Furthermore, since the end of the Suharto era, the post has been rotated in an Army-Navy-Army-Air Force pattern which has held until today. For instance, Moeldoko, who had been army chief of staff, took over in 2013 from Adm. Agus Suhartono, who has been chief of staff of the Indonesian navy. Following this pattern, since Moeldoko was from the Army, the next TNI chief should be from the Air Force, which would suggest that Air Force chief of staff Air Chief Marshal Agus Supriatna should be Indonesia’s next military chief.
But on Wednesday, The Jakarta Post reported that Coordinating Political Legal and Security Affairs Minister Tedjo Edhy Purdijatno had said that Indonesian president Joko “Jokowi” Widodo had yet to make up his mind and that the next TNI chief may not necessarily be from the air force.
“Yes, there is an unwritten agreement that three branches of the TNI, namely the Indonesian Army, Air Force and Navy, will take turns in taking the position of the military commander.
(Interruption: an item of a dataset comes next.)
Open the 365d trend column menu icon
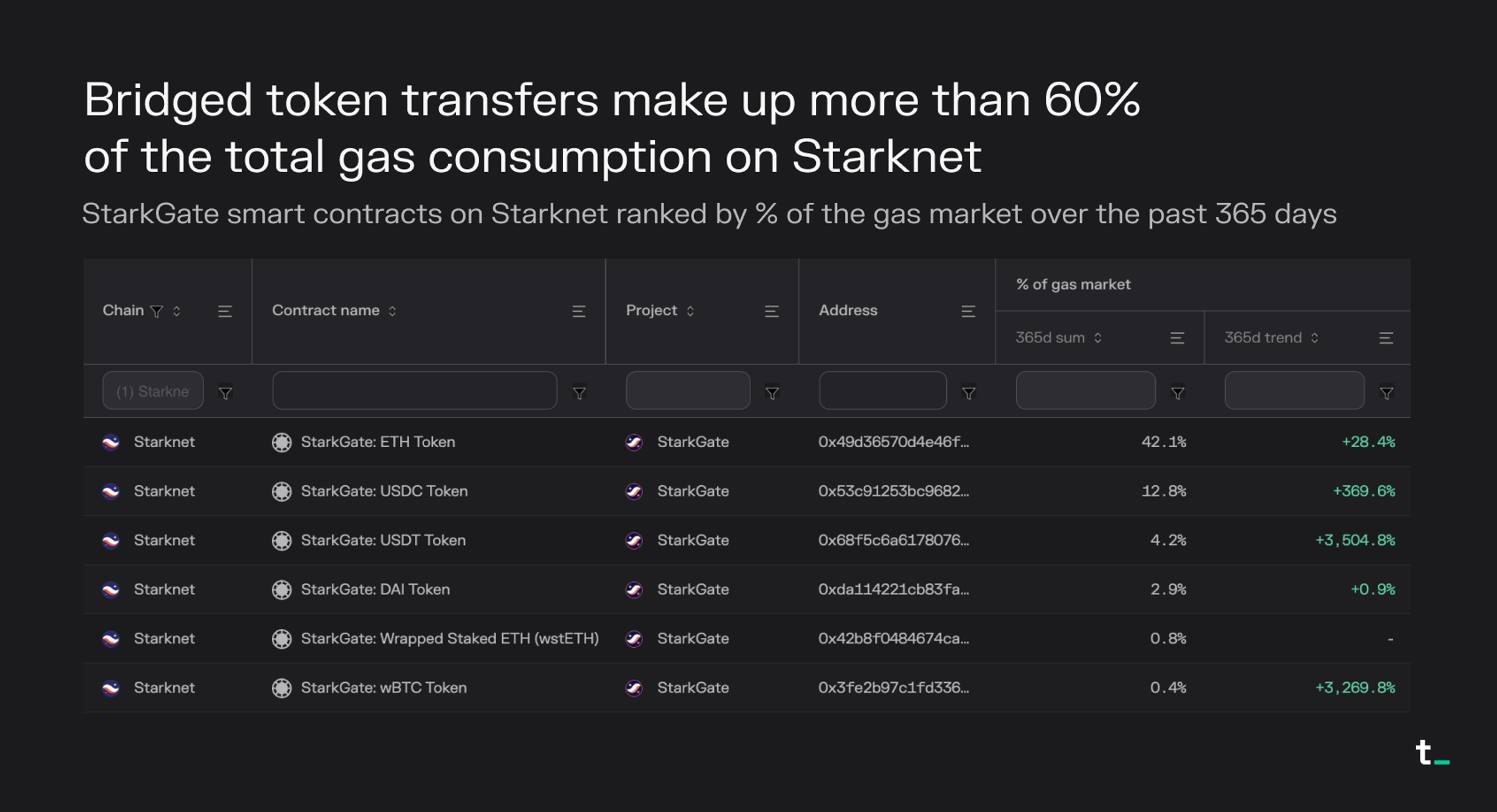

However, it is not set in stone and the President has yet to decide,” Tedjo said on the sidelines of a national cybersecurity symposium in Central Jakarta.
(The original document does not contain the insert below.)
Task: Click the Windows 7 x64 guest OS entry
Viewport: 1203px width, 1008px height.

The position itself is not a new one. Even though the post has rotated in that fashion since 1999 with the appointment of the first non-Army TNI chief Adi Sutjipto and has lasted through six TNI chiefs since then up to Moeldoko, the appointment of the TNI chief is still the president’s prerogative.
Some lawmakers are also urging Jokowi to make the decision soon. Moeldoko reaches his mandatory retirement age of 58 in July, and his successor would ideally be recommended and then subsequently confirmed by the House by then. But since the House would be on recess from June 10 until early August, Jokowi would need to submit his recommendation soon in order to ensure that a new TNI commander is sworn in at least a few days before Moeldoko ends his term, notes one legislator who is a member of House Commission I on information, defense and foreign affairs.
Whoever he is, the new military chief will preside over an interesting time in Indonesian defense policy. The country is striving to achieve a Minimum Essential Force in 2024, and Jokowi and his advisers have been stressing several changes over the past few months, including transforming the country’s defense industry, increasing its military budget and the restructuring its military (See, for instance: “An Indonesian Defense Revolution Under Jokowi?” and “Indonesia Plans New Joint Military Commands”).